All bear out Norman Foster’s definition of sustainable architecture, “doing the most with the least means,” by incorporating indigenous materials and, due to limited infrastructure, off-the-grid technologies. As Palleroni puts it, “Ecological design is the most exciting place to be these days. It’s beautiful to look at-and also speaks to our values.” Portfolio highlights include a solar-powered kitchen for a school in a Mexican squatter community, a straw-bale adult-education center for Native Americans in South Dakota, and a Seattle public garden accessible to the elderly. In the Indian state of Tamil Nadu, a 24,000-square-foot pavilion for foreign students is 100 percent sustainable.


Currently a visiting professor and research scientist at the University of Texas at Austin, Palleroni continues to take on initiatives far and wide. In Taiwan, his group is turning an eight-lane boulevard into a “bio-swale,” an ecological urban corridor that reduces the heat-island effect. Closer to home, another team is reclaiming the abandoned alleys of impoverished East Austin, building cottages and creating landscaped medians. “The city government gave up on this area a decade ago,” he says. “Can you imagine? All this leftover fabric!”

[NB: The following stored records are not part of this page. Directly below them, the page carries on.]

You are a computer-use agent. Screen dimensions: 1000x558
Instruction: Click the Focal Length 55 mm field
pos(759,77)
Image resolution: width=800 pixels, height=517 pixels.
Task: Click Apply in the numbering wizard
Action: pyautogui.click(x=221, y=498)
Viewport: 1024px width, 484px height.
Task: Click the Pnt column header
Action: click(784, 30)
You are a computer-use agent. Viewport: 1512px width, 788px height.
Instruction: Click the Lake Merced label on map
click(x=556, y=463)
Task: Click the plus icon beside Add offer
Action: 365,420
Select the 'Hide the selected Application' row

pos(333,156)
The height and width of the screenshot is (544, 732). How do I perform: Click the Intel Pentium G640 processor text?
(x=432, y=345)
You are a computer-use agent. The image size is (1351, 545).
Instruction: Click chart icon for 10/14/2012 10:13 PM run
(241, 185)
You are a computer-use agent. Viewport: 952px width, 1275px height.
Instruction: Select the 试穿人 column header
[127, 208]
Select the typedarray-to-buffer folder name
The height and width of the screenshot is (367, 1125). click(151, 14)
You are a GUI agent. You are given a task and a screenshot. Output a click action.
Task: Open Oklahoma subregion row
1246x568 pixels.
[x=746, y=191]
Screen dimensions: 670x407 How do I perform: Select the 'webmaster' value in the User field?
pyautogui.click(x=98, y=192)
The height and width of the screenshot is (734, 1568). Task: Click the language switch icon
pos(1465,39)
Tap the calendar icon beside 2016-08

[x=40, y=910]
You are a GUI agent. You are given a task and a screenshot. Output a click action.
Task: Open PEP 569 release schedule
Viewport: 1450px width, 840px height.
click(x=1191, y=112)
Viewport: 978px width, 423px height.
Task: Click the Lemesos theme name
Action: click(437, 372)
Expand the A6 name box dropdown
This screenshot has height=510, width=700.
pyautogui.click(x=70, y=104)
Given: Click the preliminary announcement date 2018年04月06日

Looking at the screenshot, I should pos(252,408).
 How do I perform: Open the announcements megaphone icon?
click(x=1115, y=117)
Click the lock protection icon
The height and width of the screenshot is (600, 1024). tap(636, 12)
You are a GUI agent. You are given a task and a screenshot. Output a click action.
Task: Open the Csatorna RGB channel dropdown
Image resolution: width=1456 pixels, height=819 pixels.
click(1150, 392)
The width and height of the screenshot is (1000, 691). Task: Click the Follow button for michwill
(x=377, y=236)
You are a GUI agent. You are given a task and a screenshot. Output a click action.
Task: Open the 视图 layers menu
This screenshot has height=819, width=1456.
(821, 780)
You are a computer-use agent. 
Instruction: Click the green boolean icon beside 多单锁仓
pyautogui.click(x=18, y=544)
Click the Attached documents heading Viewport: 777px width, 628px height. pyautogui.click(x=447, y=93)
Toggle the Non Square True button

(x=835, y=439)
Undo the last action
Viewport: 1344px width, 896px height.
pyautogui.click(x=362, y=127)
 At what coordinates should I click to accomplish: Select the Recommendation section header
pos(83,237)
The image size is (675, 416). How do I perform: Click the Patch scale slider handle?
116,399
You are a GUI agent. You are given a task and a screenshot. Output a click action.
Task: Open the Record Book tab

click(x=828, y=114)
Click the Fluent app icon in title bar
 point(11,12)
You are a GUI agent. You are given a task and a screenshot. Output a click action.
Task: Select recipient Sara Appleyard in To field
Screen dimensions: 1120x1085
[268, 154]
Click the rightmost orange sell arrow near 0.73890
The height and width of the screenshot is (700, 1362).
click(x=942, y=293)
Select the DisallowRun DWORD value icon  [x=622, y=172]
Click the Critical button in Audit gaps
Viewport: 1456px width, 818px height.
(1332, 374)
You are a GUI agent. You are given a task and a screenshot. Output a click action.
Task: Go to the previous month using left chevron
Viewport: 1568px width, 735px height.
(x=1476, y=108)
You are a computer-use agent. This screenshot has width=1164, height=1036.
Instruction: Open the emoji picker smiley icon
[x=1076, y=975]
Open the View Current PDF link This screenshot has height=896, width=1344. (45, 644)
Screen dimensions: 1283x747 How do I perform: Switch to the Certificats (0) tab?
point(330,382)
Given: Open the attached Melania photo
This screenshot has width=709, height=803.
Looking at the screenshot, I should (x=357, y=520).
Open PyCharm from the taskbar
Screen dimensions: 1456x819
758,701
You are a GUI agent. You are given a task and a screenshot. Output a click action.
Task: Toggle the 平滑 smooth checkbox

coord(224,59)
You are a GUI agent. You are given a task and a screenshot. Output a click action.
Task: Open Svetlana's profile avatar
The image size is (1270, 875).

One of his most ambitious undertakings has been the Katrina Furniture Project to salvage and reuse the destroyed building stock of New Orleans. Working at studios around the city, starting in the Ninth Ward, students and faculty are designing prototypes for simple furniture and building it with old-growth cypress, long-leaf pine, and other materials previously destined for the landfill. The team will also train local residents how to make each piece-a table, a stool, and pews so far-and teach the fundamentals of operating a workshop safely, according to a viable business model.


“When you offer a good idea, it catches on. But the community has to feel like it’s their own,” he says. “If they participate, they teach you a lot, too, and that influences your solutions. You build the most incredible design relationships.” Going into the field, literally, to expand architecture beyond its elitist ranks, Palleroni has created a body of work as environmentally responsible as it is poetic.